YOUR OBJECTIVE |
Restate word for word only the lines running from the one with "Task: Send message using Nachricht button" to the end of the data, both ends included. Omit any pictures.

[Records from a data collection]
┌──
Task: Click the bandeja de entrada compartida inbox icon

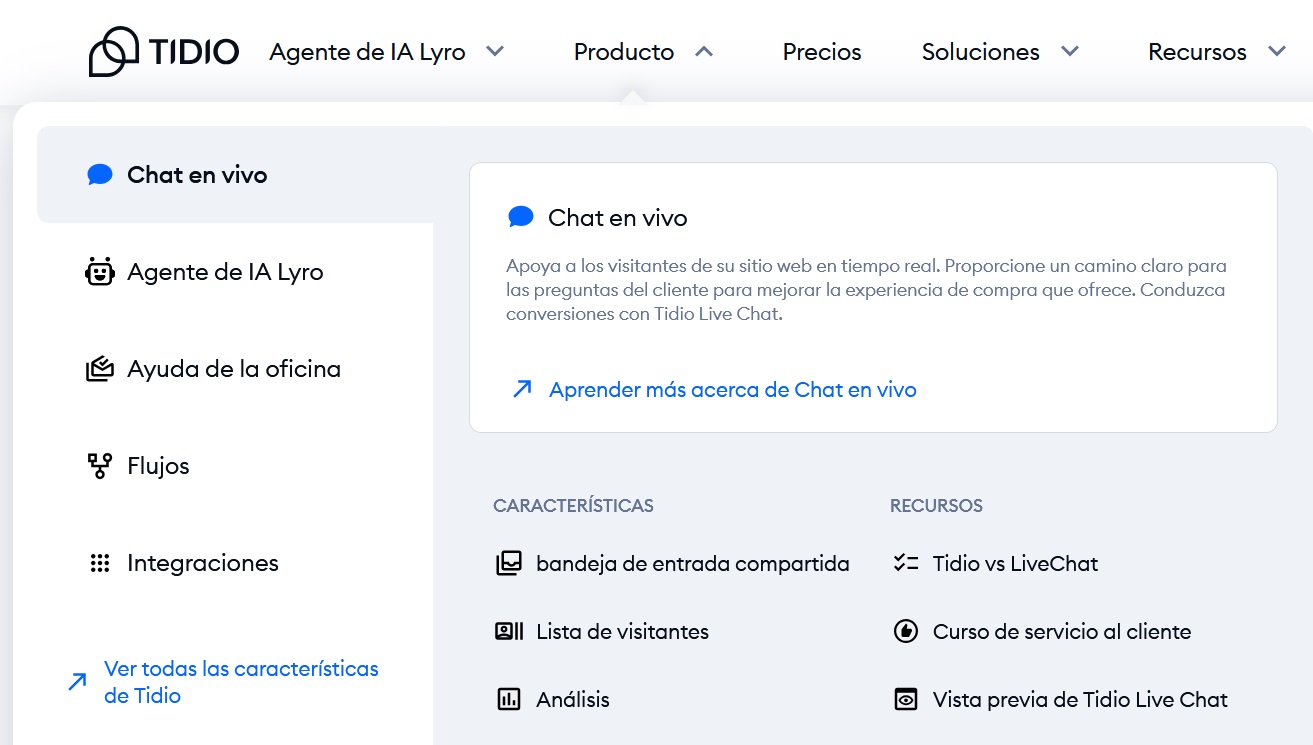Action: (508, 563)
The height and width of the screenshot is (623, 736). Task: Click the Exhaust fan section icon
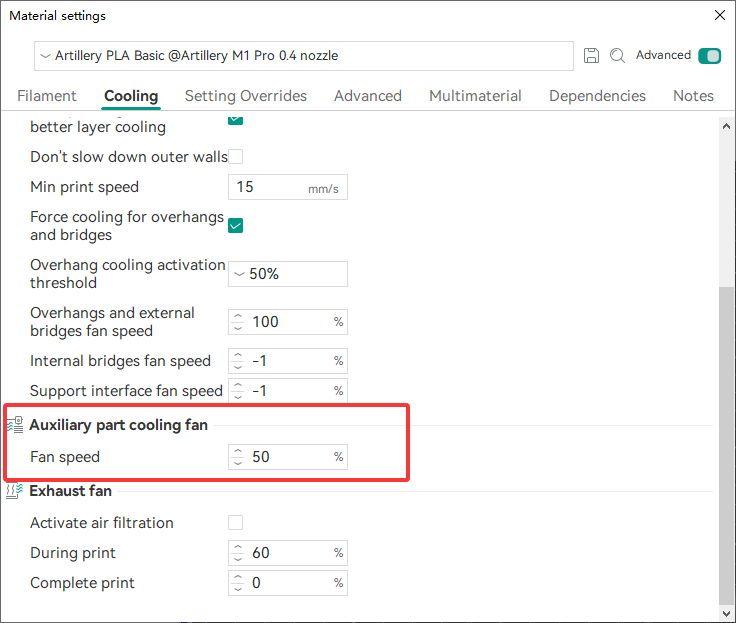pos(15,491)
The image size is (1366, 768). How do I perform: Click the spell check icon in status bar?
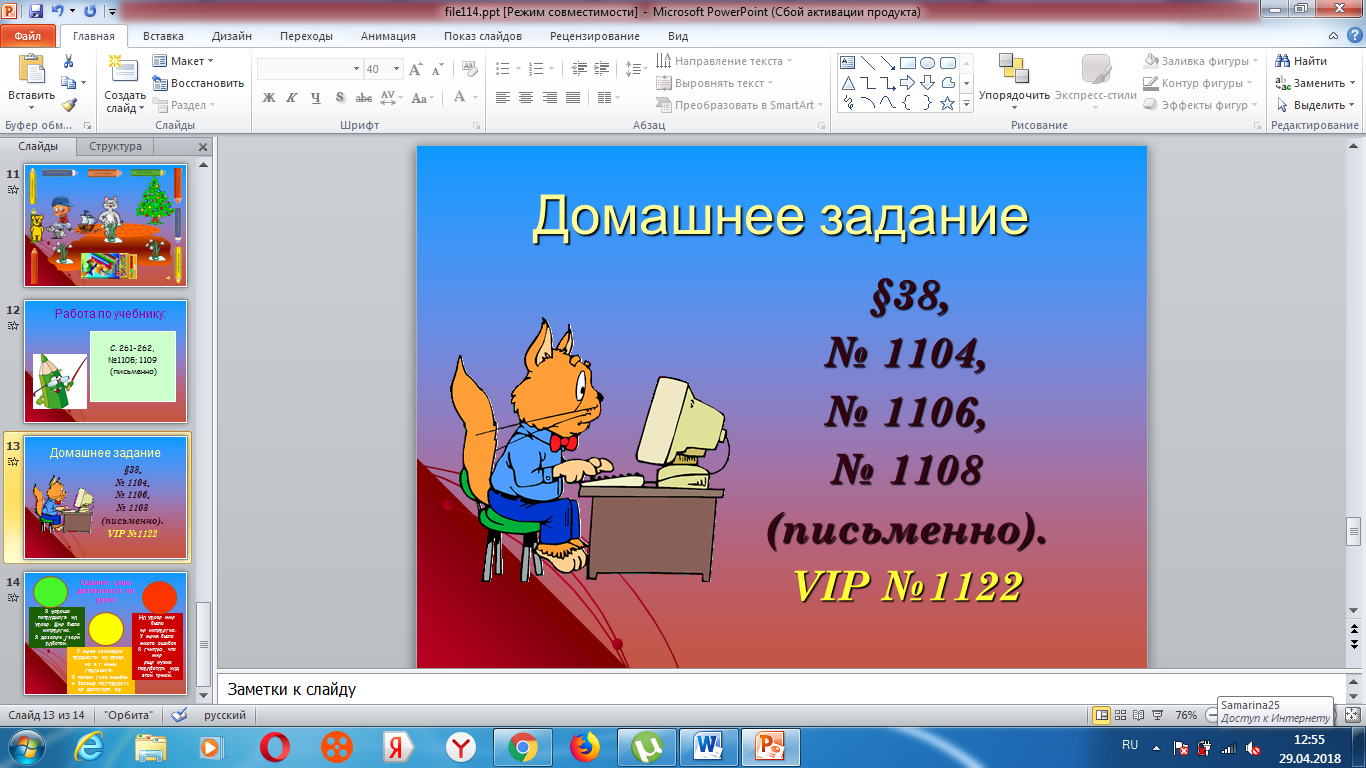tap(180, 716)
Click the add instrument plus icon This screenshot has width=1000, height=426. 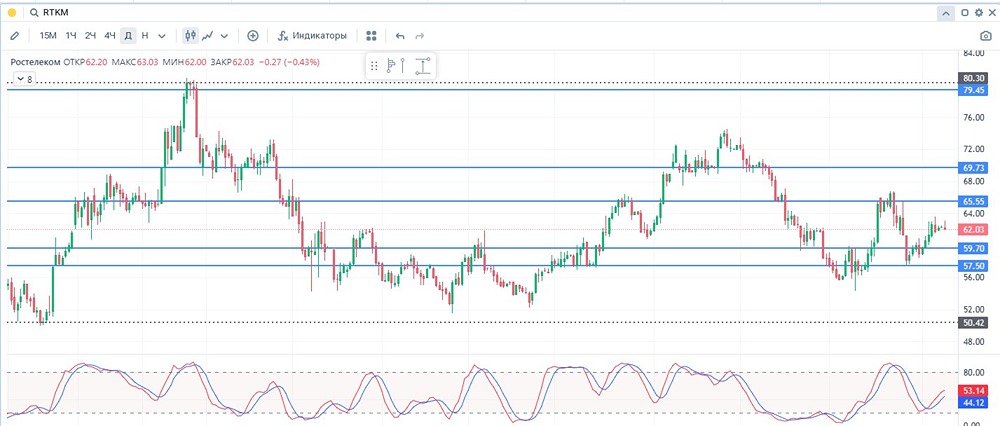[253, 36]
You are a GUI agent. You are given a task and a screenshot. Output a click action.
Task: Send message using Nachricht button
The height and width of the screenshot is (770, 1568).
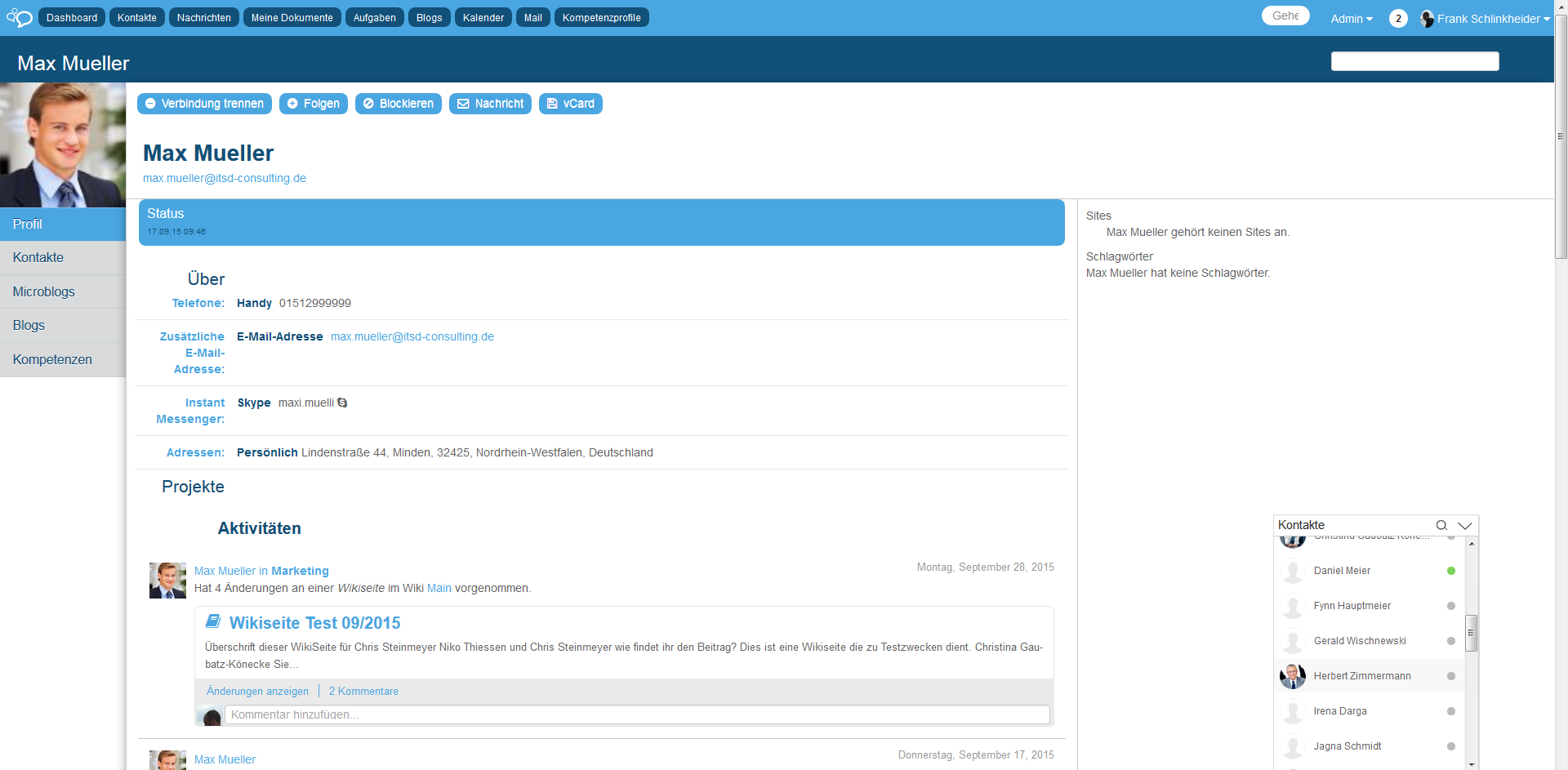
└──
FINISHED EXERCISE |
Task: Send message using Nachricht button
The height and width of the screenshot is (770, 1568).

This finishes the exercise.